AIM OF THE TASK
Each line from the top of the listing through the one holding "Image resolution: width=1024" should be restated word for word, with nothing added and no pictures.
-------- SOURCE INFORMATION --------
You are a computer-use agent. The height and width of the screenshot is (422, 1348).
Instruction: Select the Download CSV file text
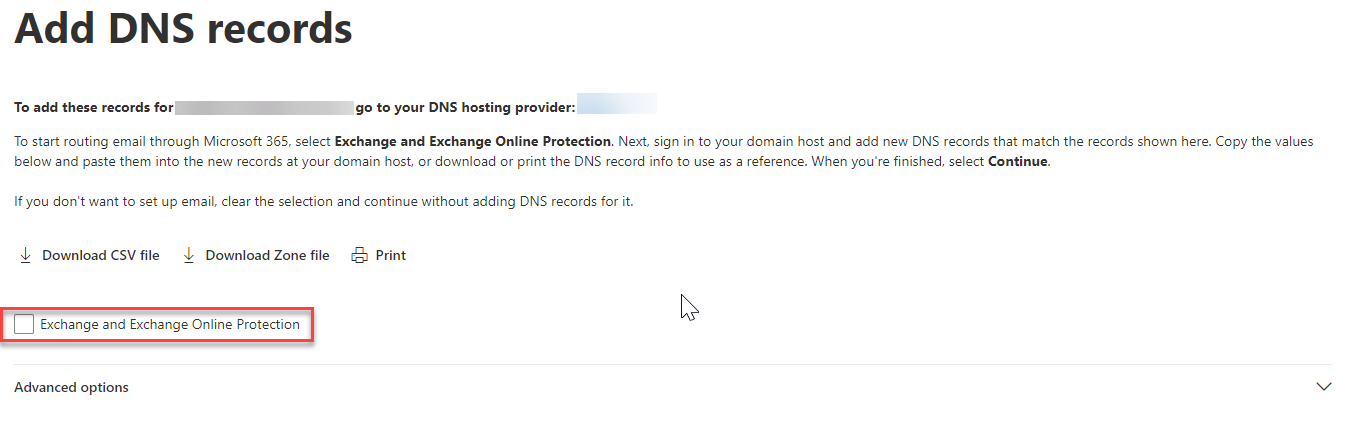(100, 255)
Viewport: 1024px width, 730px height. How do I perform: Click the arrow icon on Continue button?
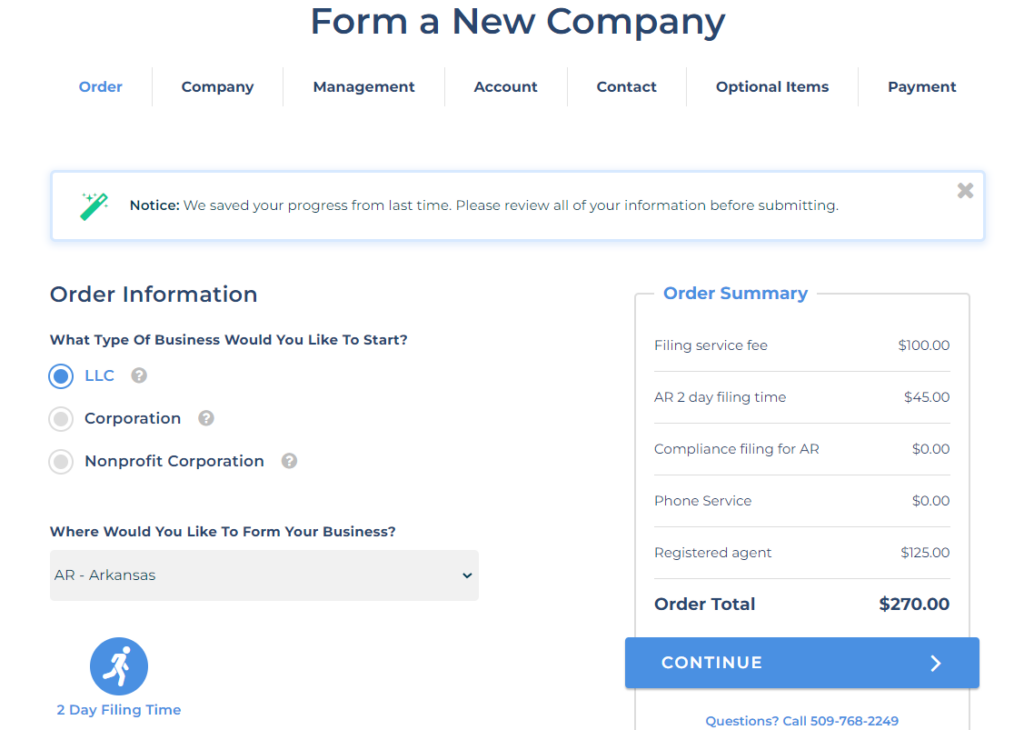[x=935, y=663]
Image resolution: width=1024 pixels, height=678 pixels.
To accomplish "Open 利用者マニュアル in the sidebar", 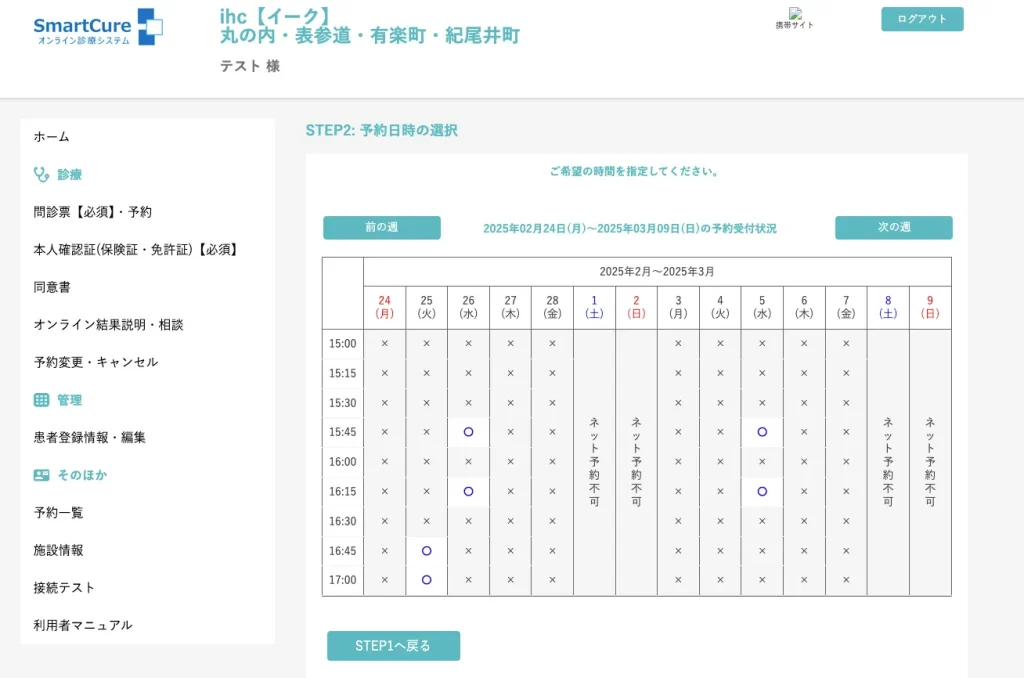I will pos(83,625).
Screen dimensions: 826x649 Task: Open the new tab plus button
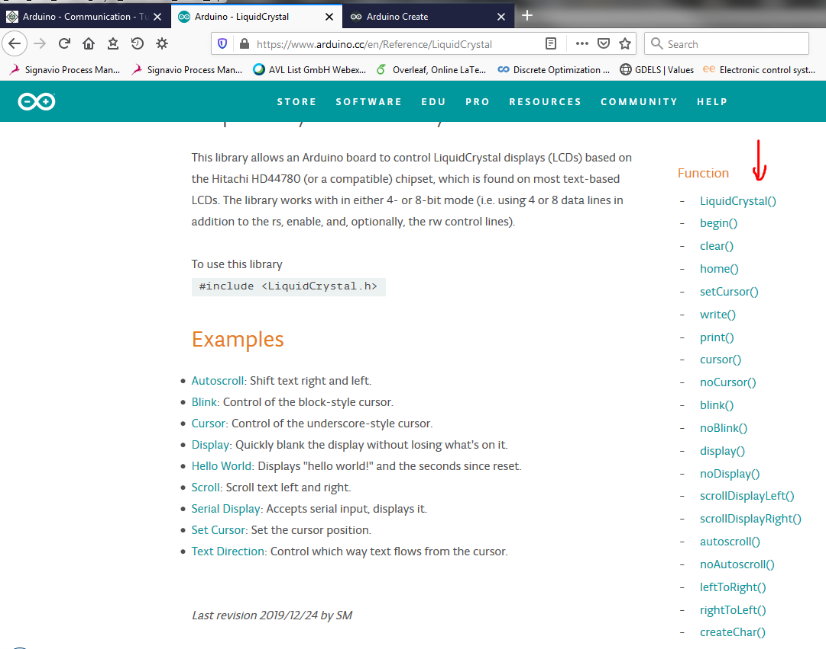pos(527,15)
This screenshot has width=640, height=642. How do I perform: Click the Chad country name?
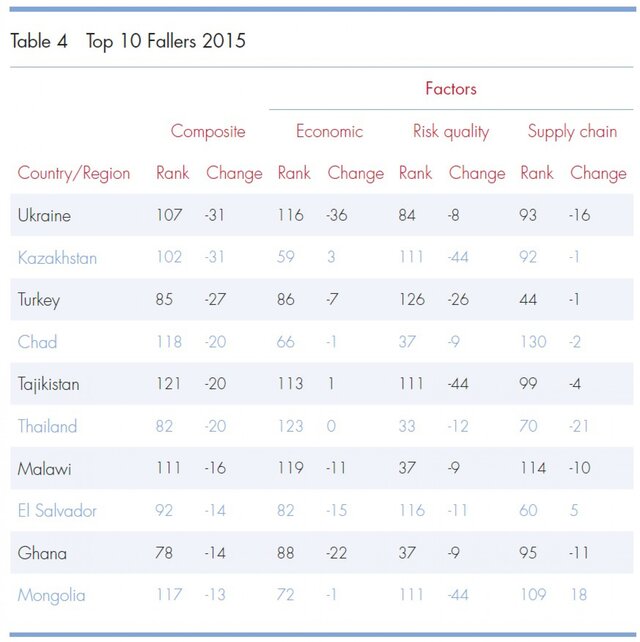pyautogui.click(x=37, y=342)
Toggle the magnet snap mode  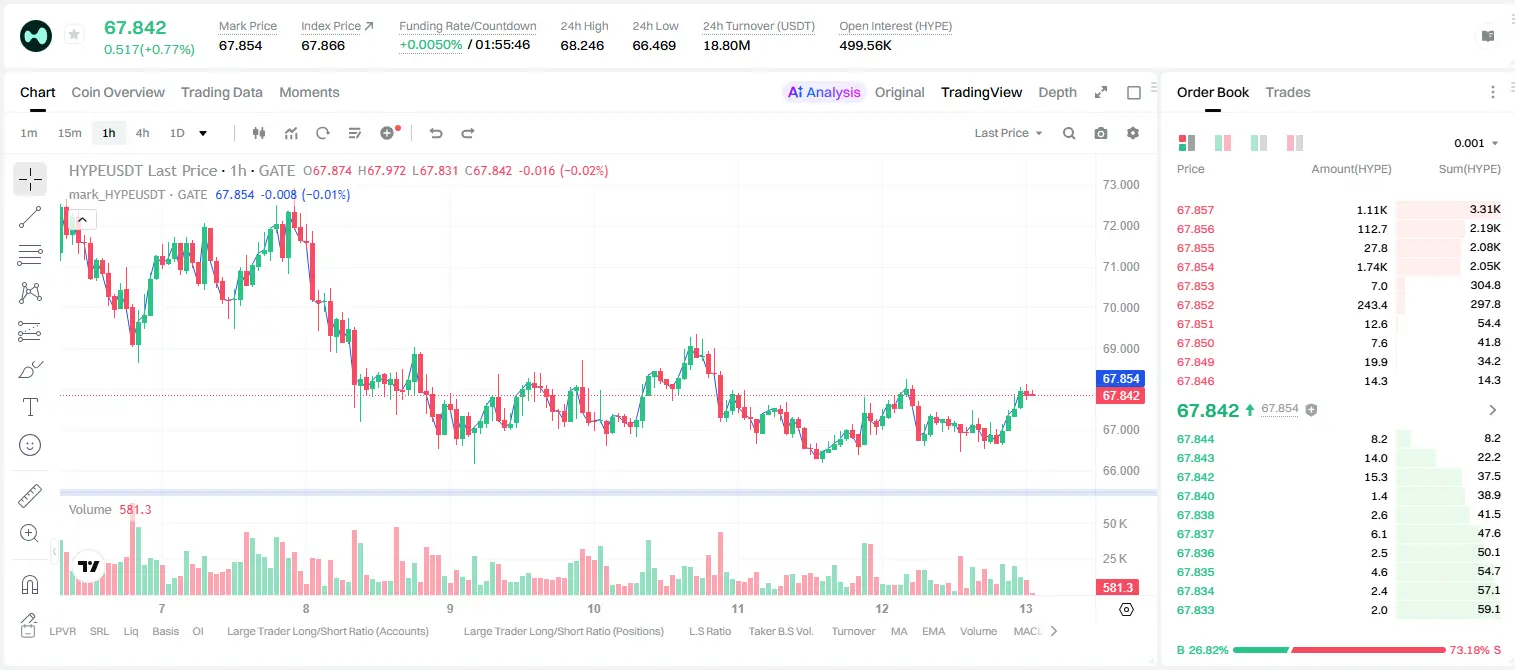click(30, 585)
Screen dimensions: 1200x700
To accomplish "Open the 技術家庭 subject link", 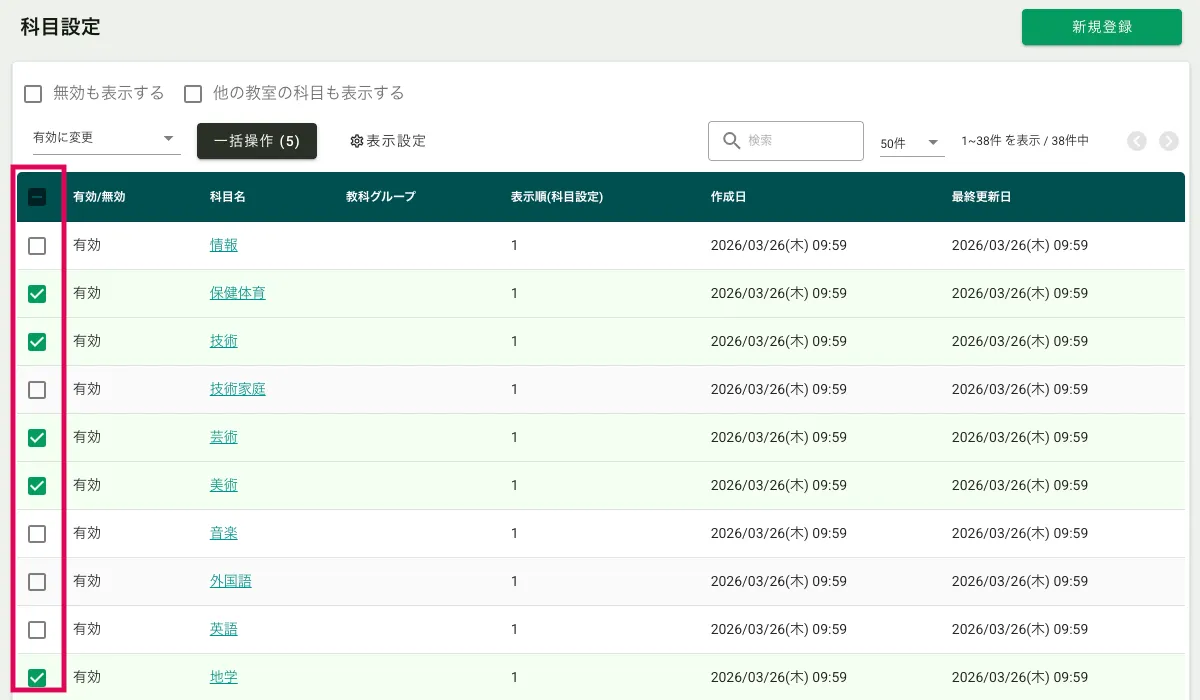I will coord(237,389).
--------
ANSWER SECTION
You are a computer-use agent. The height and width of the screenshot is (422, 1348).
Instruction: Select the Download CSV file text
(100, 255)
Viewport: 1024px width, 730px height. How do I perform: Click the arrow icon on Continue button?
[x=935, y=663]
Image resolution: width=1024 pixels, height=678 pixels.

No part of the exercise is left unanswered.